Activity ::
Which lines below contain "named"? Pull them out.

Saved entries ::
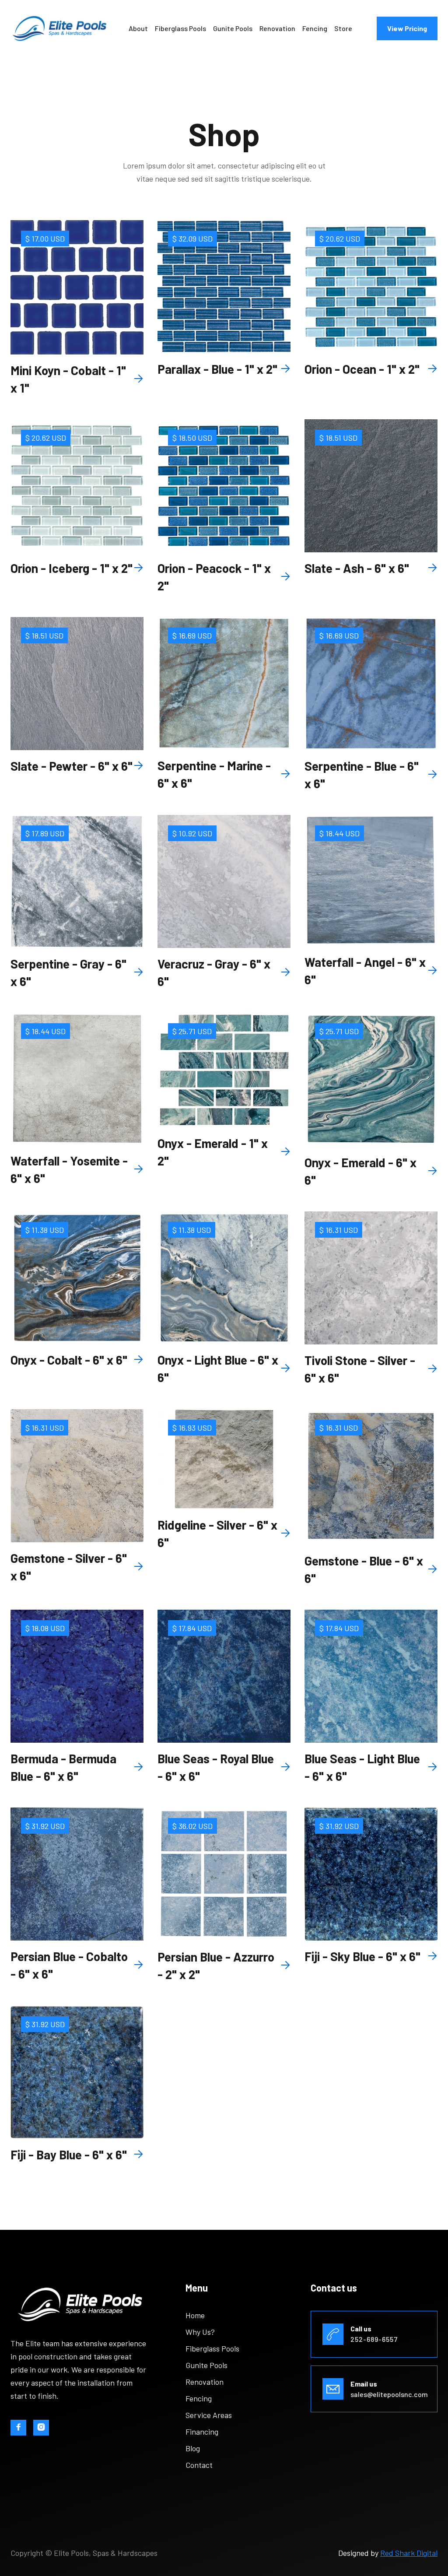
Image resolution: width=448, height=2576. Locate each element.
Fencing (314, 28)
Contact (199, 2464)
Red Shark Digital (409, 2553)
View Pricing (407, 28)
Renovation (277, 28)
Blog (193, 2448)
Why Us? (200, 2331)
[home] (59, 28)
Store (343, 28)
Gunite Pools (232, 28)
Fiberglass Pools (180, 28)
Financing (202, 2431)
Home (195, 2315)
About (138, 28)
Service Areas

* * *

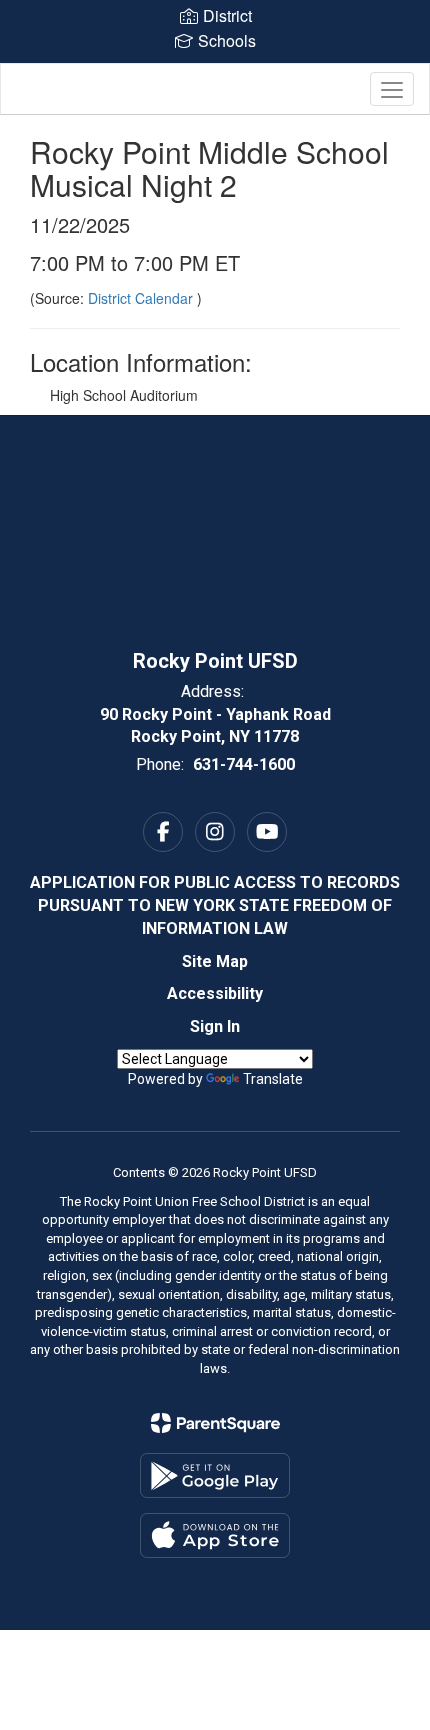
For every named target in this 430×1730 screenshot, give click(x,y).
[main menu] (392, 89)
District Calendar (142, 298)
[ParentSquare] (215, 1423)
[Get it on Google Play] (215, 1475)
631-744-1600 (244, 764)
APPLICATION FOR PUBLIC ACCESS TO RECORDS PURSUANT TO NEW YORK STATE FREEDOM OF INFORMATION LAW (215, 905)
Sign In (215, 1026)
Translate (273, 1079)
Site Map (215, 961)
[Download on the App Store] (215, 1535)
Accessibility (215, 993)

==

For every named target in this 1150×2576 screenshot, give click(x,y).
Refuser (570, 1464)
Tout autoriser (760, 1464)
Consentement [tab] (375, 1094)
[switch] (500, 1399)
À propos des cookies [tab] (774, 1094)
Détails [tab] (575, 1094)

Answer below ::
For every named target in this 430×1730 screenshot, give click(x,y).
For every named target in this 1150×2576 screenshot, give click(x,y).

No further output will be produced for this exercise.